How do you cover up the cover up?

The responses to all the letters written to everyone about 1st Armoured Regiment’s tanks being stripped from it and the loss of 75 years’ heritage and traditions, made no mention at all about having to make savings in the Defence budget.
The Minister made the point that 1 Armd Regt “has an important new role that will be instrumental in the Army’s transformation by directly shaping how the Army fights”. (There’s been no response to a request to explain what this means.)
The Chief of the Defence Force said that “adapting the Regiment’s role is one of a number of decisions made by the Army to meet the government’s direction”. Maybe, on reflection, this is public service code for having to make budgetary cuts.
Disappointingly, the Chief of Army said that the matter was closed, given that responses had already been provided by the Minister and the CDF.
It appears that the decision to strip the Regiment of its tanks was forced on the Department of Defence by the need to make budgetary cuts. This has been achieved by virtue of operating cost savings associated with 1st Armoured Regiment and also 3 Brigade (Townsville). The latter savings being achieved by reducing the strength of Army’s only armoured brigade by a tank squadron, a cavalry squadron and a battle-group headquarters.
The Minister has been asked, at a time when the nation’s strategic circumstances have been described as ‘most perilous’, why it is that Army’s combat power and operational capability is considered secondary to Defence’s financial targets? (A response is awaited.)
Interestingly, in times not that long ago, limitations on track mileage totals were imposed for each RAAC unit.
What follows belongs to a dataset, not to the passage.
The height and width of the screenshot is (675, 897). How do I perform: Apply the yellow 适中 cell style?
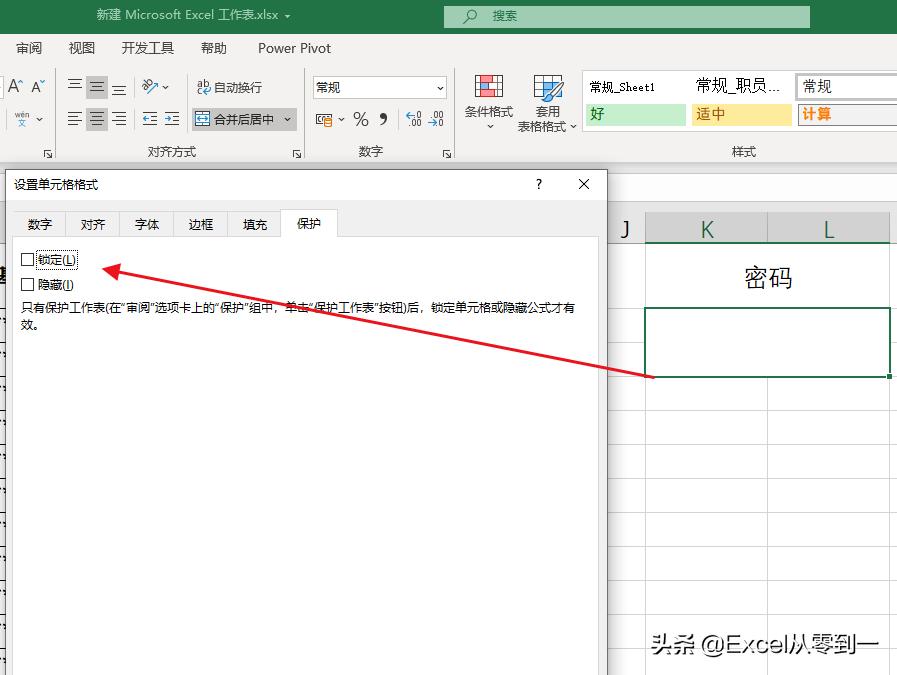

This was a means of limiting operating costs and illustrates just how much of a cost burden these on-going costs can amount to.
One would have expected that the hefty costs associated with raising and training a tank regiment, and the essential importance of the capability, would have been a protection against cost-saving measures today. This is obviously not the case, unless the CA can be accused of being negligent; nor can it be the case that the strategic outlook is as dire as many experts would have us believe (?).
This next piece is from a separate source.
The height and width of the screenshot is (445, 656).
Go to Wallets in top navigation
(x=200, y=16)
This brings us back to an immediate need to find savings in the Defence budget; the importance of which take precedence over operational capability. The Minister, CDF and CA have all sought to make it appear that this is not the case … it’s ‘just’ a matter of 1 Armd Regt being given a new role and its expertise being employed to best effect.
Why go to the trouble of concealing the efforts being made to find savings in the Defence budget? Is it because the AUKUS costs have risen to amounts far greater than anyone is prepared to admit?